Warwick pleads guilty in grandmother's murder, sentenced to life
WILLMAR -- Robert Warwick, 18, of Willmar, pleaded guilty to first degree murder while committing a felony in Kandiyohi County District Court in Willmar on Wednesday for the July 29, 2013 death of Lila Warwick, 79, in her home.
WILLMAR - Robert Warwick, 18, of Willmar, pleaded guilty to first degree murder while committing a felony in Kandiyohi County District Court in Willmar on Wednesday for the July 29, 2013 death of Lila Warwick, 79, in her home.
Judge David Mennis sentenced him to life in prison with the possibility of parole after 30 years. As part of a plea agreement a count of first degree murder, premeditated was dismissed.
Warwick told family members he was sorry for his actions, and said “sorry to my grandmother who is watching over me every day.’’
On the witness stand, he admitted that he could have “reasonably foreseen’’ that his grandmother would be killed when Brok Junkermeier entered his grandmother’s home on U.S. Highway 12 East with a large knife and intent on robbing her.
Junkermeier, 20, pleaded guilty in March to carrying out the killing, and is serving a life sentence without parole.
Devon Jenkins, 17, pleaded guilty in December to aiding and abetting second-degree murder and is completing a sentence at Prairie Lakes Youth Programs.
Prosecutors accuse Warwick of masterminding a plot which called for killing his grandmother. He gave Junkermeier the code to enter her garage and had told him where a key was hidden.
“I am angry,’’ said Lila Warwick’s daughter, Cheri Ekbom in a victim impact statement to the court. She chastised her nephew for not taking “full responsibility for the murder and betrayal of his grandmother.’’
In court and speaking afterwards, Ekbom said text messages, and accounts from Warwick’s co-conspirators all indicate that the intent was to murder her mother.

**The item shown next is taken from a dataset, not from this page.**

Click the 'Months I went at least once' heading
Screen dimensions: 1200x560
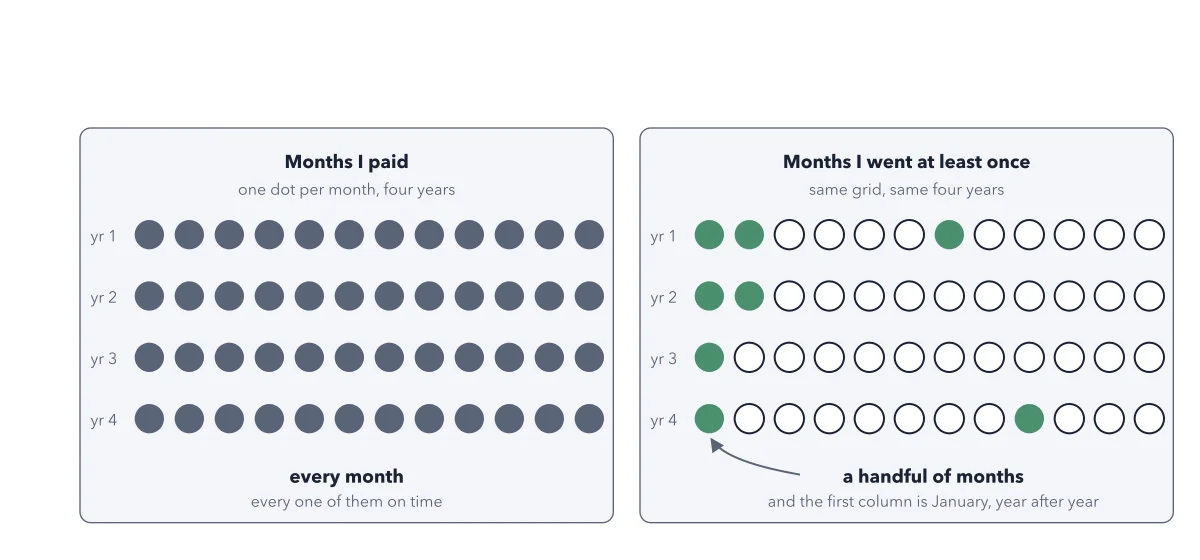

“I fully believe that he planned it,’’ she said outside of court.
In court, Ekbom read a narrative titled “hero’’ that she had found in her grandmother’s desk drawer one week after her death. Signed by the defendant, it told of the good deeds his grandmother had performed and how he loved to talk about sports with her.
“Whatever happened to the sweet, young boy who thought his grandmother to be a hero?’’ Ekbom asked in court.
Defense Attorney Daniel Mohs told reporters after the hearing that Warwick wanted to plead guilty and avoid putting his family through the anguish of a trial, which had been scheduled to begin July 21.
Mohs said that his client has always maintained that there was never a plan to murder his grandmother. “It all went haywire” when Warwick fought with the intruder who surprised her that morning, according to the attorney.
Ekbom said family members joined on Lila Warwick’s birthdate, May 26, to celebrate her life and enjoy a “grandma Lila meal’’ of Sloppy Joes, Special K bars, and fruit.
Her mother had lived a full life, she said. It’s sad to have lost her in so violent a manner, but said Ekbom: “In my mind it is more sad to see my nephew lose his life.’’
She said her hope now was for reconciliation among family members split by the tragedy.